**What the exercise asks:**
If a line in the records below contains the word "marker", return that line.

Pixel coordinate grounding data
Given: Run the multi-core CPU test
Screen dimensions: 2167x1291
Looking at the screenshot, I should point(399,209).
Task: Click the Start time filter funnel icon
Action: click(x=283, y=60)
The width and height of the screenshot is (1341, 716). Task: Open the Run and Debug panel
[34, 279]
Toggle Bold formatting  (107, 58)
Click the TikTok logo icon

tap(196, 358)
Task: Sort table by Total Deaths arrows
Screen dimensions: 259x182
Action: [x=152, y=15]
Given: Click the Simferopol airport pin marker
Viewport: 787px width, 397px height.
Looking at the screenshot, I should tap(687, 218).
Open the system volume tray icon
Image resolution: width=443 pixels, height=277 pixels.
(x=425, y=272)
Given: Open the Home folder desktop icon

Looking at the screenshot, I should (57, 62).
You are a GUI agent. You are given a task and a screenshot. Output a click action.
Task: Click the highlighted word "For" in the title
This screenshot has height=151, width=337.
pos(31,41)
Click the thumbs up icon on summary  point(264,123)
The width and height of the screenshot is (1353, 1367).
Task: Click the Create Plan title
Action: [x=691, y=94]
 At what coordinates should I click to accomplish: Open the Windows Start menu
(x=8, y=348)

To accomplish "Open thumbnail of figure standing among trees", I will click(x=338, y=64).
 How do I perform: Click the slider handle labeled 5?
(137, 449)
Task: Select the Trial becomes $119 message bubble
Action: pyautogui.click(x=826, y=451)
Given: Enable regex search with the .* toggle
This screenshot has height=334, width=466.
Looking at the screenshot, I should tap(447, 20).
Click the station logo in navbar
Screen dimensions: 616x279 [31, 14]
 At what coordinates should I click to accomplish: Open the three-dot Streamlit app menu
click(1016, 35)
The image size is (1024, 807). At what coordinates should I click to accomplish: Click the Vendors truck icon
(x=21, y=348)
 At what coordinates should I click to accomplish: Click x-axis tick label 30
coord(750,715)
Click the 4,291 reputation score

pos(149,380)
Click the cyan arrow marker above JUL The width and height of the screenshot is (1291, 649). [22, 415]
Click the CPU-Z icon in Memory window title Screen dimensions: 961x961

**Your solution:**
Given: Click the Simferopol airport pin marker
Click the cyan arrow marker above JUL The width and height of the screenshot is (1291, 649). [22, 415]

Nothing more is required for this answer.